Input format for `tracks_for_queries` mode in the model

justachetan opened this issue 7 months ago · comments

Hi! Thank you for releasing the code and models publicly! I am trying to use the model to perform inference on my own videos. For visualization, I want to focus on a few selected query points.

The tracks_for_queries mode here seems to be what I need. However, I cannot figure out the required format of the query_points. Could you kindly provide some information about the same?

Thanks!

Guillaume Le Moing · Answer 1 · Fri Dec 29 2023 18:59:58 GMT+0800 (China Standard Time)

Hi, the shape for queries is (B, N, 3) with B the batch size and N the number of points. The three channels are in the format (t, y, x), t is the time step of each query, and (x, y) is the position, given in pixels with the following orientation:

+----------> X
|
|
v
Y

Aditya Chetan · Answer 2 · Fri Jan 05 2024 00:20:44 GMT+0800 (China Standard Time)

Thanks for the quick response! I tried running this by editing the function call in demo.py as follows:

pred = model({"video": video[None], "query_points": torch.Tensor([[[t, y, x]]]).cuda()}, mode="tracks_for_queries", **vars(args))

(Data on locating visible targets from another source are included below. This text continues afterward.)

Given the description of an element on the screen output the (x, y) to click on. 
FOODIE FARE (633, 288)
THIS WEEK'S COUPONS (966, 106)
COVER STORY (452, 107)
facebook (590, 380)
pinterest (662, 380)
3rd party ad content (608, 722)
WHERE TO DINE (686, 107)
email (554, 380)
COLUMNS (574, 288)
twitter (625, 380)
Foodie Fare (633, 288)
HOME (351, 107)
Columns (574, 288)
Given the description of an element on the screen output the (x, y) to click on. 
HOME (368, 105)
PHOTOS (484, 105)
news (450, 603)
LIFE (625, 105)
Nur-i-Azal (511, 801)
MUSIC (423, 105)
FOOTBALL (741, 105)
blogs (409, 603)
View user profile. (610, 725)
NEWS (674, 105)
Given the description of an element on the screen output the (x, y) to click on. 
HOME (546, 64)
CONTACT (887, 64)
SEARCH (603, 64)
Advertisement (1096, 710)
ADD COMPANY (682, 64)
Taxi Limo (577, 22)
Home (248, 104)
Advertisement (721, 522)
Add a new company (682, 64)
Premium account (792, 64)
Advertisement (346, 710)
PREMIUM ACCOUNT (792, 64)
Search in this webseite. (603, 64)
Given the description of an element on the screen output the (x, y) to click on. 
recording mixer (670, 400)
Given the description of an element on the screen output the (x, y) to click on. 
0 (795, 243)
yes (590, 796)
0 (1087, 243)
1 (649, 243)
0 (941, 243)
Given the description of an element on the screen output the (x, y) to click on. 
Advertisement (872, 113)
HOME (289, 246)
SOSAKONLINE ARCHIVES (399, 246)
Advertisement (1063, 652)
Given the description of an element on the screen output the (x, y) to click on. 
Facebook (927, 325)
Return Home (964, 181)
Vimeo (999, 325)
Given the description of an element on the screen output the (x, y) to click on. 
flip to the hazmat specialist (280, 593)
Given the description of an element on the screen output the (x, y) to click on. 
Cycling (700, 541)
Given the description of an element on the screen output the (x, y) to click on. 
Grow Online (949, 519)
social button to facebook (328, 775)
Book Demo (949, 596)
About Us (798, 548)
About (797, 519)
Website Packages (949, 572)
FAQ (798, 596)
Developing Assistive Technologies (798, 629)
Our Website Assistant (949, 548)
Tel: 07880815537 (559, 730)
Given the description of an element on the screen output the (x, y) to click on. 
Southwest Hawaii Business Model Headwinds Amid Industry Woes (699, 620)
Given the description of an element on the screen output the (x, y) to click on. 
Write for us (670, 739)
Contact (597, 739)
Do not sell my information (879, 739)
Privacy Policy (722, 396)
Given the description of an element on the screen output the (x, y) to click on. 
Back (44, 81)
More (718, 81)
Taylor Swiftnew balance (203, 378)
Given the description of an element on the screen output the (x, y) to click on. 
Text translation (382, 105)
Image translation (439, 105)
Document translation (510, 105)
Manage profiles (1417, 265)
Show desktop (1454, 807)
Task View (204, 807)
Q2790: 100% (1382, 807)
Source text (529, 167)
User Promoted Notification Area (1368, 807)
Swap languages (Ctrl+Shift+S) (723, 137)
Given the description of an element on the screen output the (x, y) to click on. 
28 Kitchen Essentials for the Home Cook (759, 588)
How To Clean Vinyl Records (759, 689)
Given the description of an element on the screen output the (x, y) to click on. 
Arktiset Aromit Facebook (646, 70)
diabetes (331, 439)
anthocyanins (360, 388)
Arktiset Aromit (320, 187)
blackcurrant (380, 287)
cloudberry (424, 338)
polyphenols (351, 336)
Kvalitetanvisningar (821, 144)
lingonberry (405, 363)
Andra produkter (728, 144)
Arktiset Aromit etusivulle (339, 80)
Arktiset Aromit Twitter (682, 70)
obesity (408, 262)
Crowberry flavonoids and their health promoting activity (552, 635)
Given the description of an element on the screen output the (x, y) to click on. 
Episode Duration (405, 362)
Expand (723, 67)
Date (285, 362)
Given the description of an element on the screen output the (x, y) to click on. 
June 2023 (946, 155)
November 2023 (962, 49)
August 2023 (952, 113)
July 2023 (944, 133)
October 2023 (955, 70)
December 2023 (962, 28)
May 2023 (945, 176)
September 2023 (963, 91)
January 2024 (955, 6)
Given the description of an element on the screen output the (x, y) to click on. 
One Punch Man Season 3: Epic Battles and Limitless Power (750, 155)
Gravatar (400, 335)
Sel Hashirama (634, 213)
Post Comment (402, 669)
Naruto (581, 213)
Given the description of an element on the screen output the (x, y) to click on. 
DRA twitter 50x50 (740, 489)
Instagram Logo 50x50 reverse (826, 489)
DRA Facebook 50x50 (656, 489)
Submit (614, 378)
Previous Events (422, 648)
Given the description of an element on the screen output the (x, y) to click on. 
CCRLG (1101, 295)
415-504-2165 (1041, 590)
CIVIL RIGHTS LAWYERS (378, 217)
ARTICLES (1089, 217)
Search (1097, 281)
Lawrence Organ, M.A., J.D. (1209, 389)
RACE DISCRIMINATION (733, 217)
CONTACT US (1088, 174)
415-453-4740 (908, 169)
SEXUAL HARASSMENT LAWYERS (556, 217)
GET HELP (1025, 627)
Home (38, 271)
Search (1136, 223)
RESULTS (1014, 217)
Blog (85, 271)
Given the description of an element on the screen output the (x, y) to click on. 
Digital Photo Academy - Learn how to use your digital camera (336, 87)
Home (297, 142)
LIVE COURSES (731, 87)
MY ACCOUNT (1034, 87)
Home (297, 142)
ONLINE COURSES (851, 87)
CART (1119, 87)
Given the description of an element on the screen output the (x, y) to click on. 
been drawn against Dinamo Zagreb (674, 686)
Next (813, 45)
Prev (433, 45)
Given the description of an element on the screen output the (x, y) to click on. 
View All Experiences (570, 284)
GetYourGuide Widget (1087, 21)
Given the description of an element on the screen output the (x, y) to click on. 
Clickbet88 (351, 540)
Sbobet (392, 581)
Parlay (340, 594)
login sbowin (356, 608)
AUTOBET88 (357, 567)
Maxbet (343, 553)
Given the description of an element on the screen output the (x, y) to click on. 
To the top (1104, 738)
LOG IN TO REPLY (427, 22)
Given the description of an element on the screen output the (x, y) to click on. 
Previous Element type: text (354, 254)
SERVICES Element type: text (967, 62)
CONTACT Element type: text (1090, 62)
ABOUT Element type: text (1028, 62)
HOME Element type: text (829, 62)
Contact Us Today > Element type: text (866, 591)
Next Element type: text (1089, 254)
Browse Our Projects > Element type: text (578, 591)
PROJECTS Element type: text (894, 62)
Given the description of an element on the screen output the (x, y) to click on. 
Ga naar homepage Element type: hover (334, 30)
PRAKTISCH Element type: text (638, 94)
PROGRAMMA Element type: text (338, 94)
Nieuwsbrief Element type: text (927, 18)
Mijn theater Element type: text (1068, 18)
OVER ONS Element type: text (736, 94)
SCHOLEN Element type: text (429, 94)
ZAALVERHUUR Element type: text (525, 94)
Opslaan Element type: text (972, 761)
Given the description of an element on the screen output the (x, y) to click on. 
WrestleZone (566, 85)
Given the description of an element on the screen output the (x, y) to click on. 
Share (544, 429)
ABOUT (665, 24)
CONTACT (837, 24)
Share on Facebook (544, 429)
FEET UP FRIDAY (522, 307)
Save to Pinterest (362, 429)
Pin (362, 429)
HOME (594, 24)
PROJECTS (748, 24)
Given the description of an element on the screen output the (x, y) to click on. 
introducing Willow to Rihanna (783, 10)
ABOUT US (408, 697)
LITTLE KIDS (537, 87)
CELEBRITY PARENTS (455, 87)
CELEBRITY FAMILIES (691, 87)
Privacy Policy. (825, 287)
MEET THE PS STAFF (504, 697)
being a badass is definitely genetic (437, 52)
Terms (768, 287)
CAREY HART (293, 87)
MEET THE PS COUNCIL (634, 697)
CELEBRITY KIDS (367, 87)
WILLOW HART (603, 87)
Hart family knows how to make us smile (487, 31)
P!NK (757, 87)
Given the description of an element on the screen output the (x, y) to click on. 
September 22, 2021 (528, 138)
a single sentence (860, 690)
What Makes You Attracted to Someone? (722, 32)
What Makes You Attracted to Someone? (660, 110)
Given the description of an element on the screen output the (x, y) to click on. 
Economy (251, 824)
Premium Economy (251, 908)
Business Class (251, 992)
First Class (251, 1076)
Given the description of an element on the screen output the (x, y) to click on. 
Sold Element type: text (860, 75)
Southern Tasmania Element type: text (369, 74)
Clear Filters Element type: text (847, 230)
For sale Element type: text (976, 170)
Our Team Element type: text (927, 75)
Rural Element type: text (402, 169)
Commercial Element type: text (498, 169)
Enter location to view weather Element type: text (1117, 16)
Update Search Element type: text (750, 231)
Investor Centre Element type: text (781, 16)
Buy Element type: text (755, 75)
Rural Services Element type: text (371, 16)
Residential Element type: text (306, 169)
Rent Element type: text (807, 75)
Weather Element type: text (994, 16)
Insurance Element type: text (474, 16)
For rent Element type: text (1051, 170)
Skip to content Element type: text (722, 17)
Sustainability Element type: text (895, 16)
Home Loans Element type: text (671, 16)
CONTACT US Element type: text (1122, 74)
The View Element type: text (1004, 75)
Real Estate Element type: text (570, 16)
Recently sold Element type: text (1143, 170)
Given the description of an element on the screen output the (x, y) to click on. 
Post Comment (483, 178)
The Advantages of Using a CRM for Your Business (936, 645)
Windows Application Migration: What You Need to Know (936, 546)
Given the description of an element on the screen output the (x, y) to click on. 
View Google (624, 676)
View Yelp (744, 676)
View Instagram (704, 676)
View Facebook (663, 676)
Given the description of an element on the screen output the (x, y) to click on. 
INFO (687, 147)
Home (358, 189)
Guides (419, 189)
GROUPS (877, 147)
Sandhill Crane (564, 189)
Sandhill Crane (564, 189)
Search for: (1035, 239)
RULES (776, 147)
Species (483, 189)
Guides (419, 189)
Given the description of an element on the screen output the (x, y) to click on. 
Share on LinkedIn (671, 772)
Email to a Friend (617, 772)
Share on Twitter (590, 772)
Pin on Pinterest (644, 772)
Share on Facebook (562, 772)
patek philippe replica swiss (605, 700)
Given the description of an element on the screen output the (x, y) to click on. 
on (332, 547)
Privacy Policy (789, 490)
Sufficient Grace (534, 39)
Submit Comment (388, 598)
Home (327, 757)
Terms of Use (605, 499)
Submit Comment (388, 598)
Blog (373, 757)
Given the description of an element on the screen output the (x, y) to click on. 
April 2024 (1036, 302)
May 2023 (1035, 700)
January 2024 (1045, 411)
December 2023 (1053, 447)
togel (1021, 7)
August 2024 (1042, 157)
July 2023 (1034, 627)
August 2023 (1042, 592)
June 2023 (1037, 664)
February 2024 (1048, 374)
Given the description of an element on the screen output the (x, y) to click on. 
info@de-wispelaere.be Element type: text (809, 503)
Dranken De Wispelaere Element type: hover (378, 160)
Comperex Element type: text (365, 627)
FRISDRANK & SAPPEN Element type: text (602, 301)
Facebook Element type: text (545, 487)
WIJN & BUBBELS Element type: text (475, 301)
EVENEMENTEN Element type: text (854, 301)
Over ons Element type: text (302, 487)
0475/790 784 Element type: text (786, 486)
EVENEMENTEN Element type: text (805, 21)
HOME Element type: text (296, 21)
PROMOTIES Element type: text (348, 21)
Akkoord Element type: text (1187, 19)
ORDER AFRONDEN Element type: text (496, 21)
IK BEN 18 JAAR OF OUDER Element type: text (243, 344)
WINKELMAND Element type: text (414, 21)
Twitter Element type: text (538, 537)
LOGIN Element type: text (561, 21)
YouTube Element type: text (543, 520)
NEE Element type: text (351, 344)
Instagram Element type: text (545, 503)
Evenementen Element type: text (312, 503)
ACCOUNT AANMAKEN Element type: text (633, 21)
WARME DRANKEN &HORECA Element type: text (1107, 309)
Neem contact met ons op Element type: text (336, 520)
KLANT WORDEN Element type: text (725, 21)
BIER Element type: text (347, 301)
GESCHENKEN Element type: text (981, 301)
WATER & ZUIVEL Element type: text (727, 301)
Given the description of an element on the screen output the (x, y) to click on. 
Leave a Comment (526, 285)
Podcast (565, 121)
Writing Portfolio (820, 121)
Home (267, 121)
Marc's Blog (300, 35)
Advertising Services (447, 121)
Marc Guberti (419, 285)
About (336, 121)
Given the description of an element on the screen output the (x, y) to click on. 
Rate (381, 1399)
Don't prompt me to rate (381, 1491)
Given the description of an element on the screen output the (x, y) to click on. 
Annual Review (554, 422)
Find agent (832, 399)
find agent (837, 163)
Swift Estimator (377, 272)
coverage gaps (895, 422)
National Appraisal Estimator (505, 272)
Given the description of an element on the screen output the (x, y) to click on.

However I got the following error:

Traceback (most recent call last):
  File "work/dot/demo2.py", line 312, in <module>    main(args)
  File "work/dot/demo2.py", line 304, in main
    data["tracks"] = data["tracks"].permute(0, 2, 1, 3)
RuntimeError: permute(sparse_coo): number of dimensions in the tensor input does not match the length of the desired ordering of dimensions i.e. input.dim() = 3 is not equal to len(dims) = 4

Could you kindly advise how to fix this? Thanks!

Guillaume Le Moing · Answer 3 · Fri Jan 05 2024 15:44:02 GMT+0800 (China Standard Time)

Hi! You get this error because sparse tracks and dense tracks do not have the same shape:

Dense tracks returned by "tracks_from_first_to_every_other_frame" mode have the shape [B T H W 3] (with B: batch size, T: time steps, H: height, W: width)
Sparse tracks returned by "tracks_for_queries" mode have shape [B T N 3] (with N the number of tracks).

The demo was written to handle dense tracks. You may try to hack it by adding another dimension -> [B T N 1 3].

Guillaume Le Moing · Answer 4 · Thu Feb 01 2024 21:28:30 GMT+0800 (China Standard Time)

The plotting functions in the demo can now handle tracks in both [B T H W 3] and [B T N 3] format. So there is no need for a hack anymore.